Supplied passage
** Start **
Wednesday, March 10, 2021

The Great Texas Road Trip Thank-You Tour: 74: The Village Idiot, Part II

1.

For some reason, I don't remember the night that I decided to save Robert from homelessness.  It seems reasonable that I should remember the moment of  that simultaneously egotistical and generous act.  I remember so many vignettes from my life in El Paso in extraordinary detail, including rather mundane scenes, like eating breakfast at the lunch counter in the old Kress department store.  For instance, I hated that they didn't have bottles of catsup for your eggs.  Only in El Paso would such a standard of American cuisine be left out.  Instead, they had salsa, lots and lots of choices of salsa.  Although I loved then, and still love now, Mexican food, it seemed then, as it does now, that the only patriotic way to eat the standard American breakfast of two slices of bacon, two eggs, hash-browns and toast is to smother the eggs and potatoes with catsup, Heinz Ketchup, that is, if at all possible.  I wanted my Mexican food spicy and my American food as bland as a drive through Kansas.  There was no place in El Paso where I could eat as if I lived in the upper 48, and although I loved the sound of clanking dishes and random conversations I overheard while I sat at that counter, watching steam rise out of big pots of caldo tlalpeno (a chicken soup with fresh green beans, big chunks of potato and whole cobs of corn floating around in it), breakfast without catsup made me homesick and lonely.
** End **
Stated task 1
In the El Paso memoir excerpt, what did the Kress lunch counter offer in place of catsup?
Stated task 2
Decide whether each statement agrees with the El Paso memoir excerpt, and give yes or no along with the deciding words quoted from it: (a) The narrator clearly remembers the night of deciding to save Robert from homelessness. (b) The narrator wanted American food to be bland. (c) The caldo tlalpeno had whole cobs of corn in it.
Stated task 3
Write the next part of the El Paso memoir excerpt, picking up after its final sentence.
The data after this point is separate from the El Paso memoir excerpt.

Material provided
** Start **
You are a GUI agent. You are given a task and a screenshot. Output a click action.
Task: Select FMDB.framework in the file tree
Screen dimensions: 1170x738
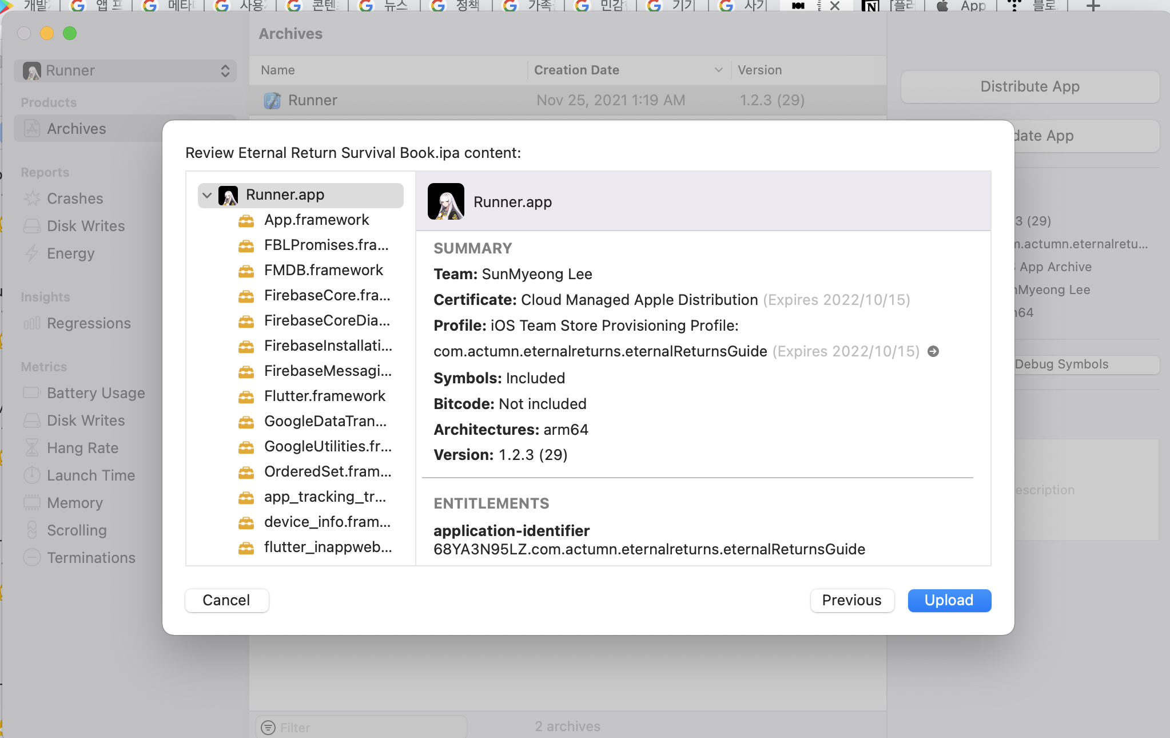323,270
** End **
Task output 1
Salsa, with lots and lots of choices.

Task output 2
(a) No: "I don't remember the night that I decided to save Robert from homelessness."
(b) Yes: "my American food as bland as a drive through Kansas."
(c) Yes: "whole cobs of corn floating around in it."

Task output 3
Thousands of such details combine to create the movie El Paso running in my head.  So, it is strange that I don't remember the night I decided to rescue Robert.  I assume it was cold and rainy.  I identify with the scene in The Blind Side when they first pick up Big Mike.  Get rid of the suburbs, the wealth and the large house, and it was probably pretty much the same.

Robert didn't talk though.  That must have created some difficulty at first.  He did, however, understand English.  Quite well, I would later learn when I gave him my Alice Cooper Goes to Hell cassette to go in the Walkman I bought for him.  I could tell he enjoyed the lyrics when he put on the headphones and started laughing a big, giant, missing-tooth grin.  That was the next day, which I remember better.

I know I told him to shower first thing.  I would have had to.  There would have been no choice.  He slept on the living room floor.  I always used the walk-in closet of my studio apartment as my bedroom anyway.  I know I didn't sleep well.  Letting a homeless man spend the night is not the safest choice one can make, which is why I assume it was cold and rainy.  Something pulled my heartstrings more than usual.  Vagrants were part of my neighborhood, part of my life.  I didn't go around trying to rescue everyone that I saw.  I was as numbed to their humanity by the abundance of human suffering as anyone else.  I tried to keep change in my pants to help out, but other than that, I walked on by.

But Robert was different.  I'm not sure why.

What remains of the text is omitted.